■ WHAT IS EXPECTED ■
Leave the pictures out. Retype exactly the lines below from the one containing "Instruction: Click the gauge value 27" through the one containing "Open the Actions", and no others.

■ RECORD EXTRACTS ■
-------------------------

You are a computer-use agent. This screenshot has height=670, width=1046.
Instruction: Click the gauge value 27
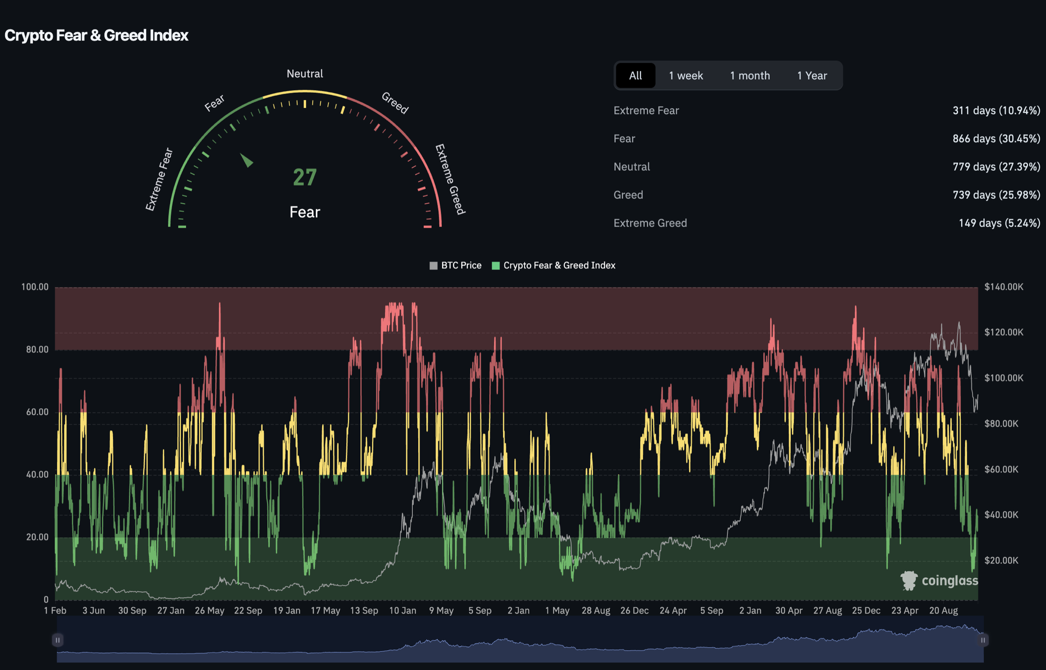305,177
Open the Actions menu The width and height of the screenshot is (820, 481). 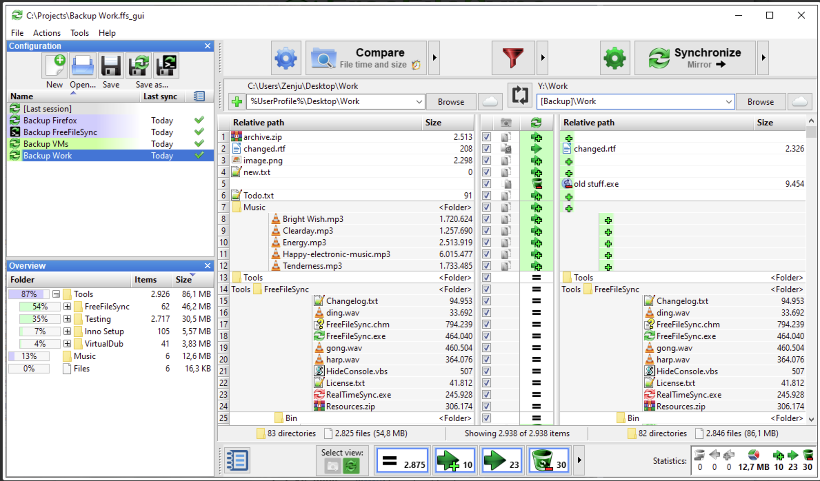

-------------------------

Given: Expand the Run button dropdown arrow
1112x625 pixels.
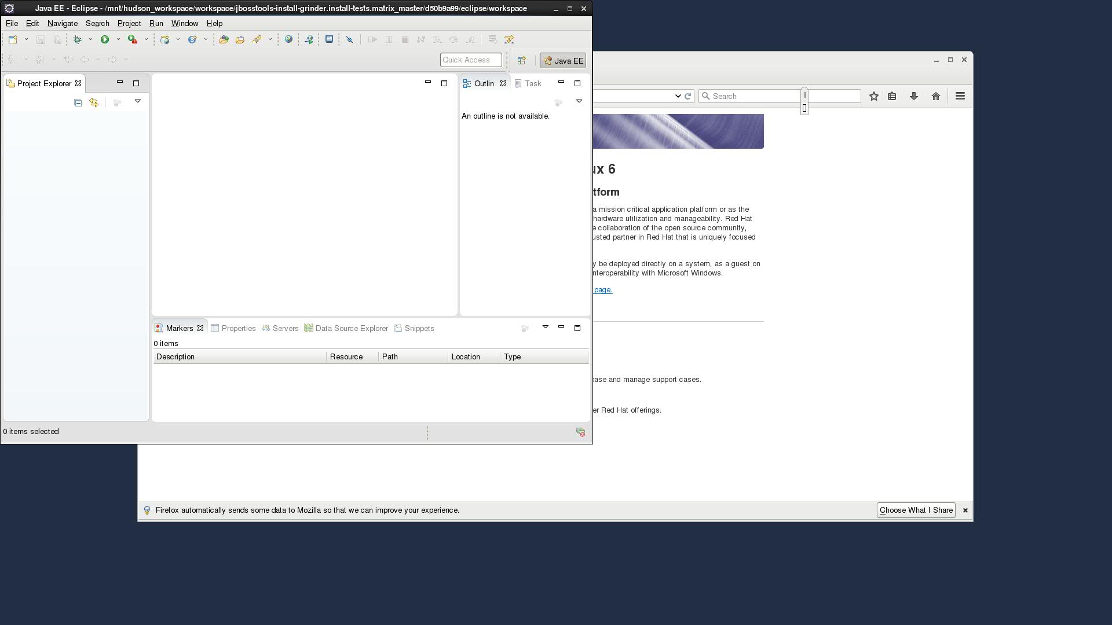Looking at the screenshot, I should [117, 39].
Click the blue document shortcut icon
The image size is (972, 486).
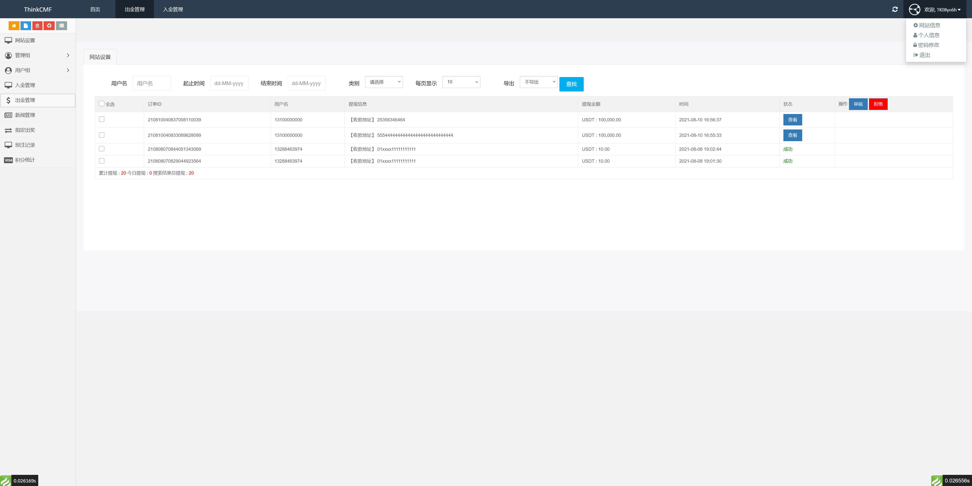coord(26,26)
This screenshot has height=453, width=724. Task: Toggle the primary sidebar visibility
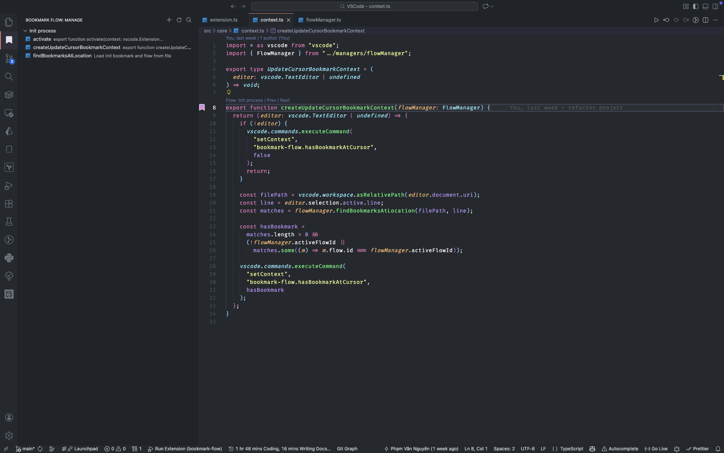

-------------------------

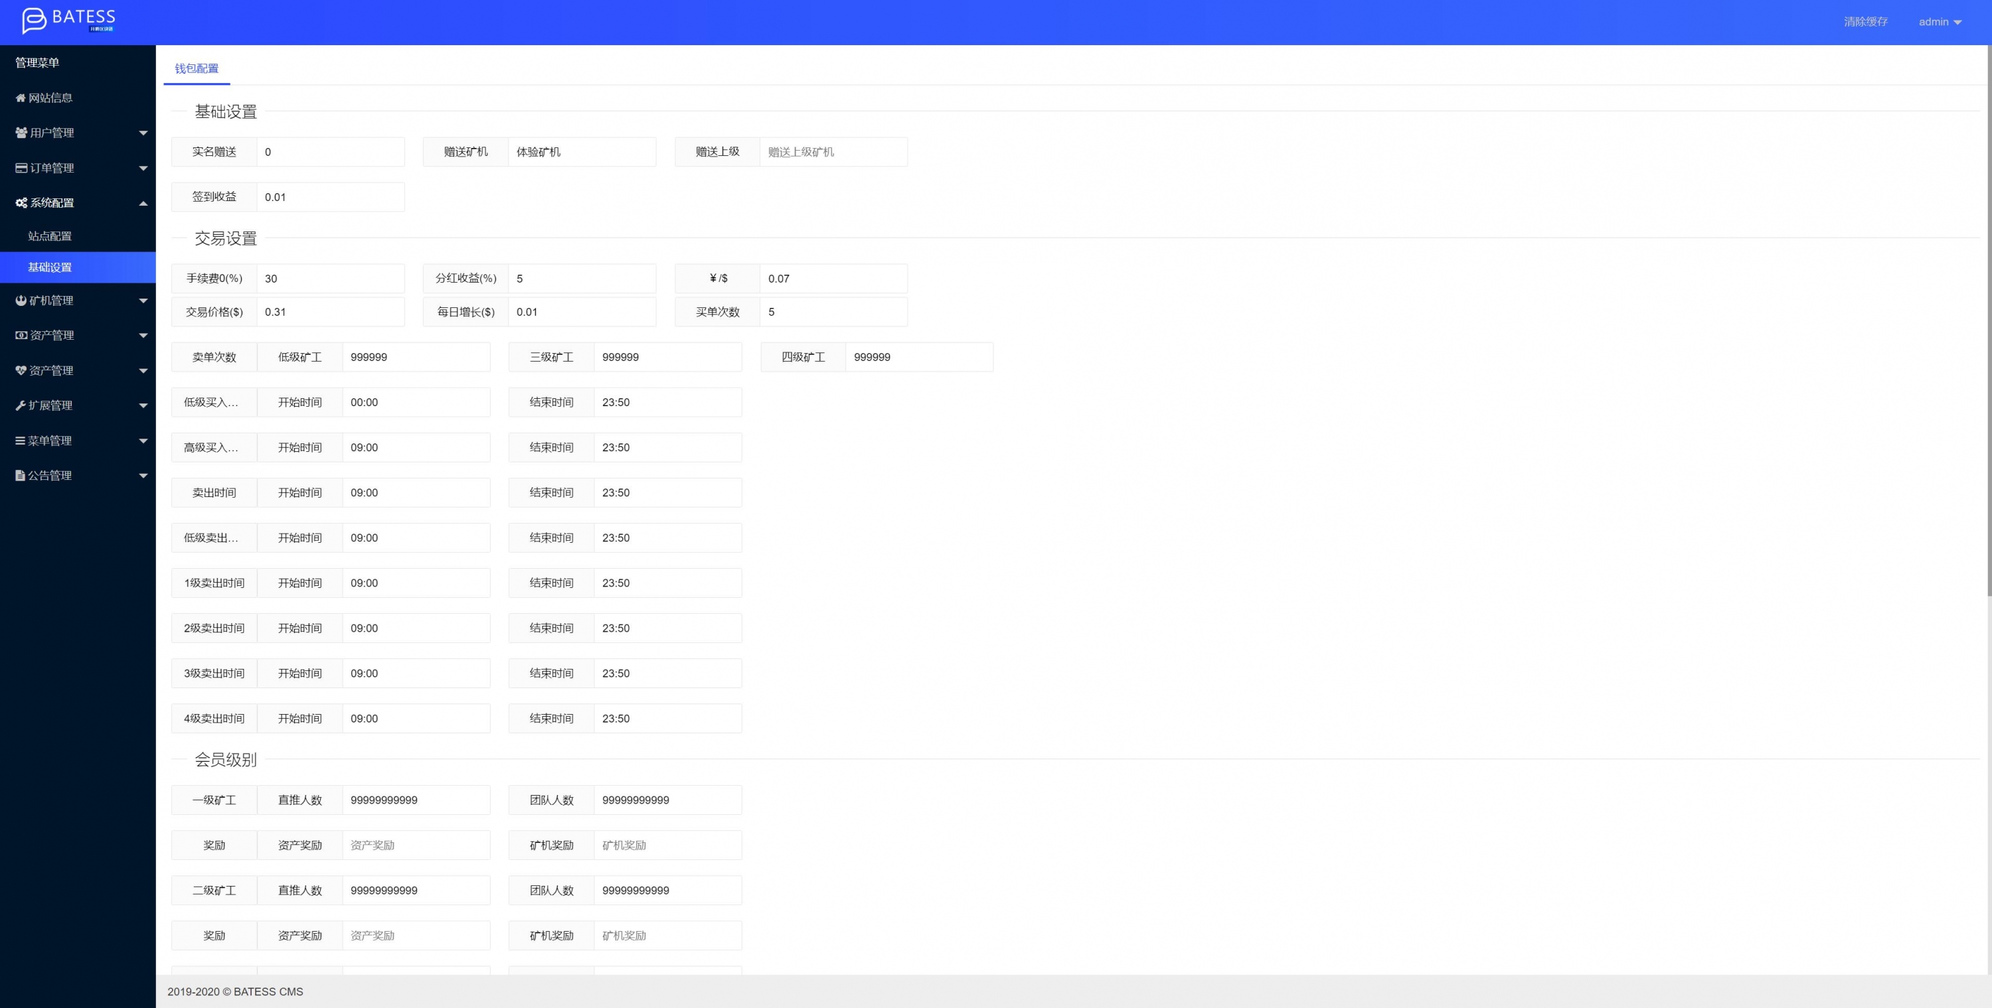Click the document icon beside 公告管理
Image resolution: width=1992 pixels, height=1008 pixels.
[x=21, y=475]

-------------------------

■ TASK OUTPUT ■
Instruction: Click the gauge value 27
305,177
Open the Actions menu The width and height of the screenshot is (820, 481). 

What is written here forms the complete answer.